During the 1982 stretch, Milwaukee traded for Don Sutton, who helped pitch Milwaukee into its only World Series. The Brewers lost in seven games to St. Louis.

Mr. Dalton retired in 1994, ending a 41-year career.

After he graduated from Amherst College, Mr. Dalton served in the US Air Force for three years, mostly in Korea and Japan, and he was presented the Bronze Star.

According to the Baltimore Sun, Mr. Dalton started with the Orioles in 1954 in a low-level office job at $45 a week. The club had just moved from St. Louis.

Moonlighting as a cabdriver to make ends meet, Mr. Dalton rose up the ranks of the ball club. In 1961, he took charge of minor league operations. Five years later, he became general manager.

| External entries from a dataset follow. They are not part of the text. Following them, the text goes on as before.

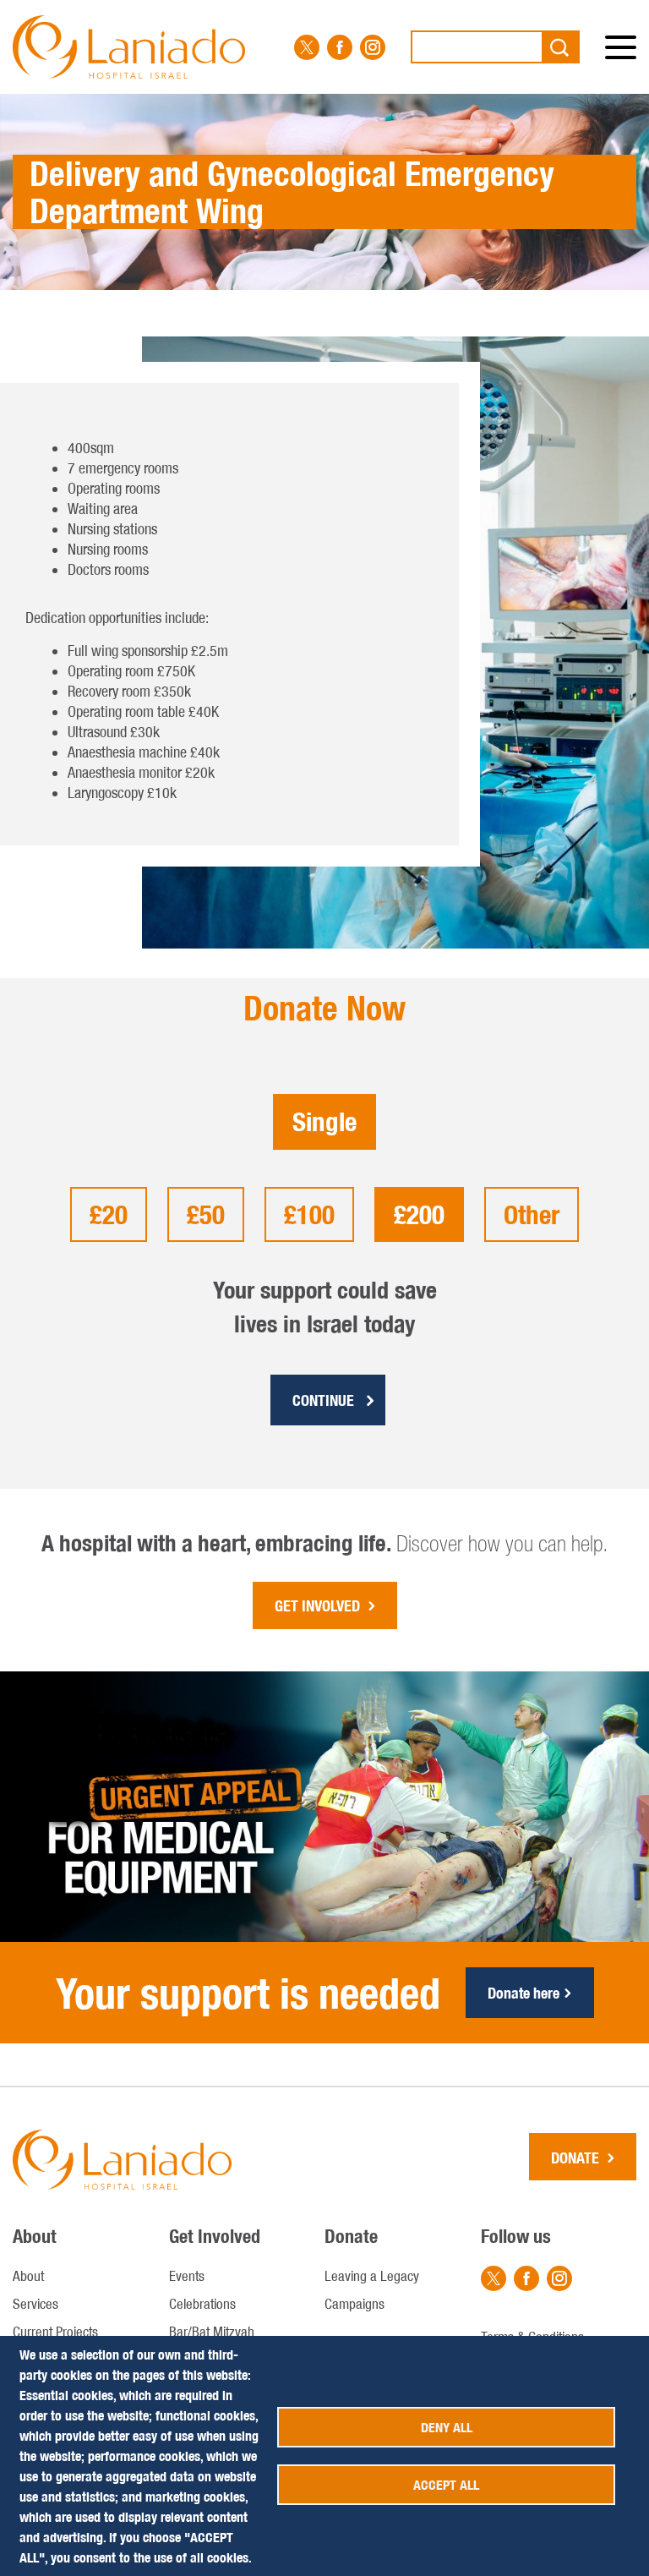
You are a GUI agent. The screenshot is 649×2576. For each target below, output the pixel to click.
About (28, 2275)
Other (531, 1214)
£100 (309, 1214)
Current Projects (55, 2331)
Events (187, 2275)
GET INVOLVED (317, 1606)
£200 (419, 1214)
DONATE (575, 2158)
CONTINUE (323, 1400)
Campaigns (354, 2303)
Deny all (446, 2427)
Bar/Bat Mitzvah (211, 2331)
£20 (109, 1214)
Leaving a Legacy (371, 2275)
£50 (206, 1214)
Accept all (446, 2484)
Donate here (523, 1993)
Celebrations (202, 2303)
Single (324, 1121)
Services (35, 2303)
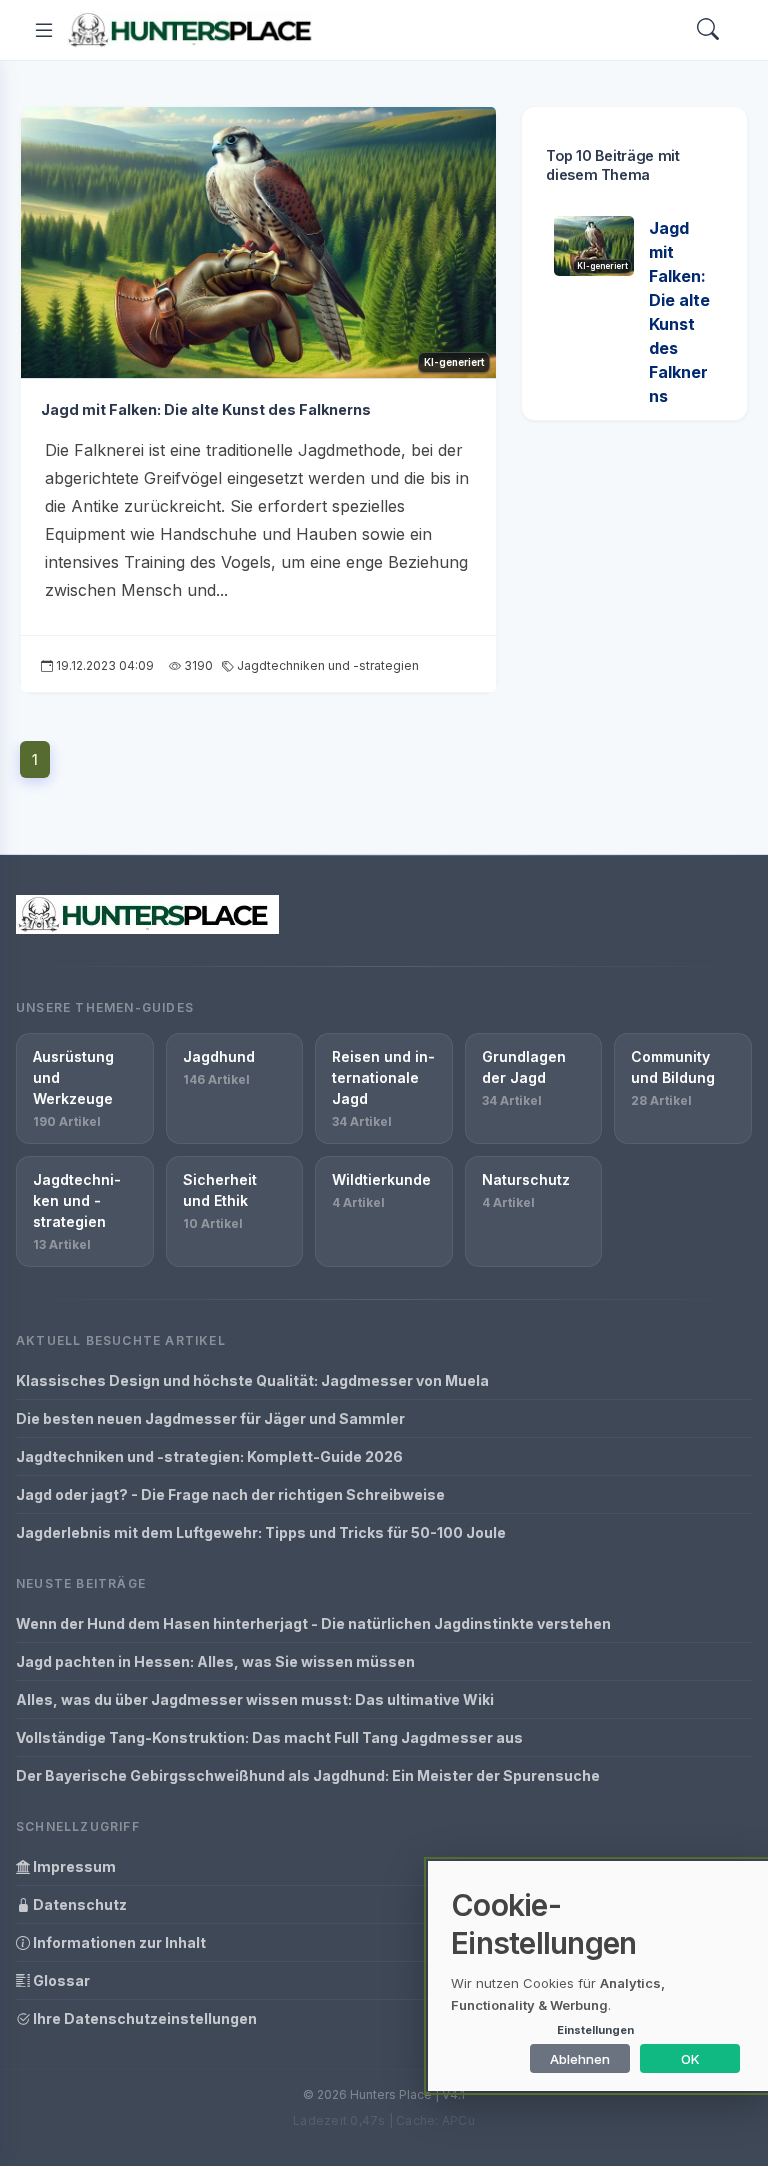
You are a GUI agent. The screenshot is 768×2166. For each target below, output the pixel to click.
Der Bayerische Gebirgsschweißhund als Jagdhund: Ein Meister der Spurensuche (308, 1775)
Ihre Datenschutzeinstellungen (143, 2018)
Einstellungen (595, 2030)
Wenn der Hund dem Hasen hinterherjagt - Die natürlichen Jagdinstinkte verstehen (313, 1623)
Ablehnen (580, 2059)
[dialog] (598, 1976)
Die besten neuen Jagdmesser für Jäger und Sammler (210, 1418)
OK (690, 2059)
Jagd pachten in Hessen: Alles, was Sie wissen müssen (215, 1661)
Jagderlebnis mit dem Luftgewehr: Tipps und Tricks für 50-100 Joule (261, 1532)
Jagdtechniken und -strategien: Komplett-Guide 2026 (209, 1456)
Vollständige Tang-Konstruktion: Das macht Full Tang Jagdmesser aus (269, 1737)
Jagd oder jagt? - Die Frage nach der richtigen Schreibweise (230, 1494)
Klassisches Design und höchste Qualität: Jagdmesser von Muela (252, 1380)
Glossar (60, 1980)
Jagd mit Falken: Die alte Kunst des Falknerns (206, 409)
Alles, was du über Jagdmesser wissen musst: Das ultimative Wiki (255, 1699)
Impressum (73, 1866)
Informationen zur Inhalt (118, 1942)
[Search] (708, 30)
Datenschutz (78, 1904)
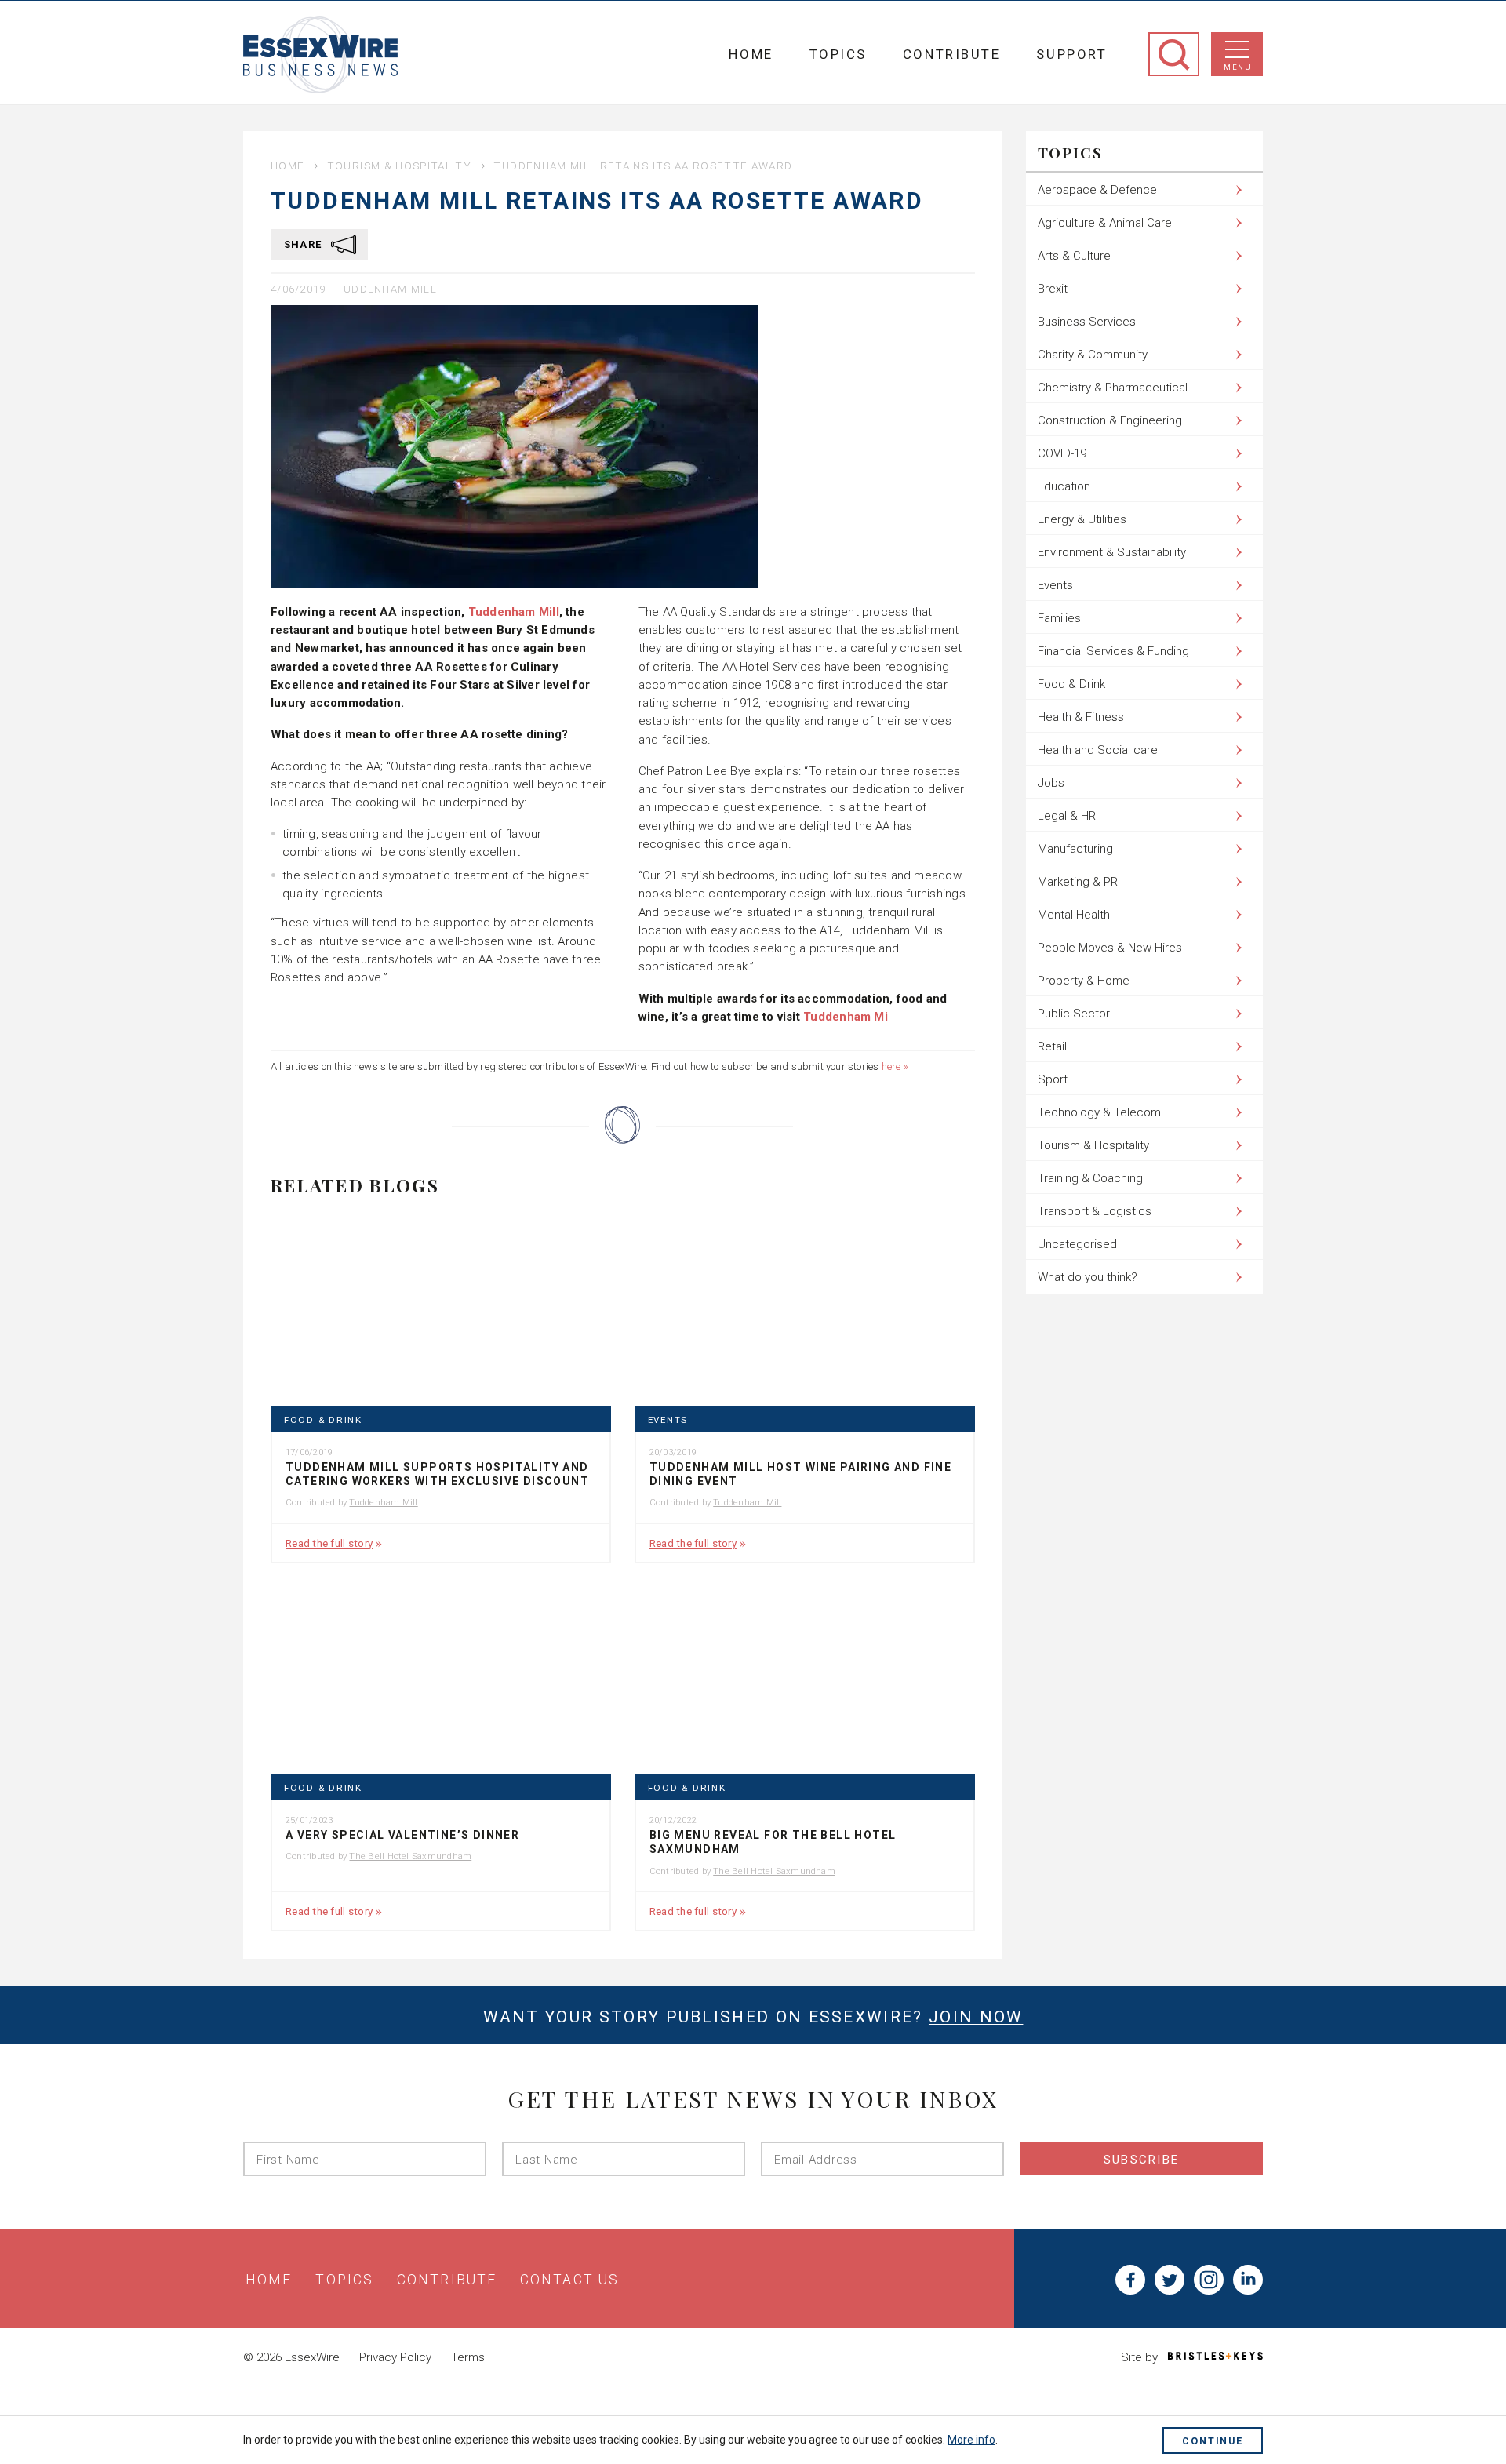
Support (1071, 54)
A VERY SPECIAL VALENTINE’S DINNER (402, 1835)
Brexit (1053, 289)
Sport (1053, 1079)
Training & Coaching (1090, 1178)
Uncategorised (1077, 1244)
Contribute (952, 54)
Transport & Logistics (1094, 1211)
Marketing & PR (1078, 882)
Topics (838, 54)
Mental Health (1074, 915)
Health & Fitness (1081, 717)
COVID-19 (1062, 453)
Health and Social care (1098, 750)
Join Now (976, 2016)
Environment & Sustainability (1112, 552)
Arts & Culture (1074, 256)
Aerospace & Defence (1097, 190)
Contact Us (569, 2279)
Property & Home (1084, 981)
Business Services (1087, 322)
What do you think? (1087, 1277)
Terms (468, 2357)
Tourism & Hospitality (399, 165)
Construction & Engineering (1110, 420)
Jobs (1051, 783)
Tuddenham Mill (387, 289)
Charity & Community (1093, 355)
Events (668, 1420)
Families (1059, 618)
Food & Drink (323, 1420)
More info (971, 2439)
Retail (1052, 1046)
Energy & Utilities (1082, 519)
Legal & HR (1067, 816)
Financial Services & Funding (1113, 651)
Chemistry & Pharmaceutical (1113, 387)
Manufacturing (1075, 849)
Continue (1212, 2441)
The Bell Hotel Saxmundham (410, 1856)
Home (751, 54)
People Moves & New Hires (1110, 948)
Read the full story (329, 1543)
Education (1064, 486)
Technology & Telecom (1099, 1112)
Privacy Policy (395, 2357)
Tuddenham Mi (845, 1017)
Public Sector (1074, 1013)
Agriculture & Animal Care (1105, 223)
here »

''Everyone kind of knew that, sooner or later, Harry would be general manager," Hall of Famer Brooks Robinson told the Sun. ''He was just a little brighter than everyone else."

Mr. Dalton leaves his wife, Patricia; three daughters, Kim Fusco and Cindy Dalton, both of Scottsdale, and Debby Dalton, of San Francisco; and two grandchildren.

Material from the Associated Press was used in this obituary.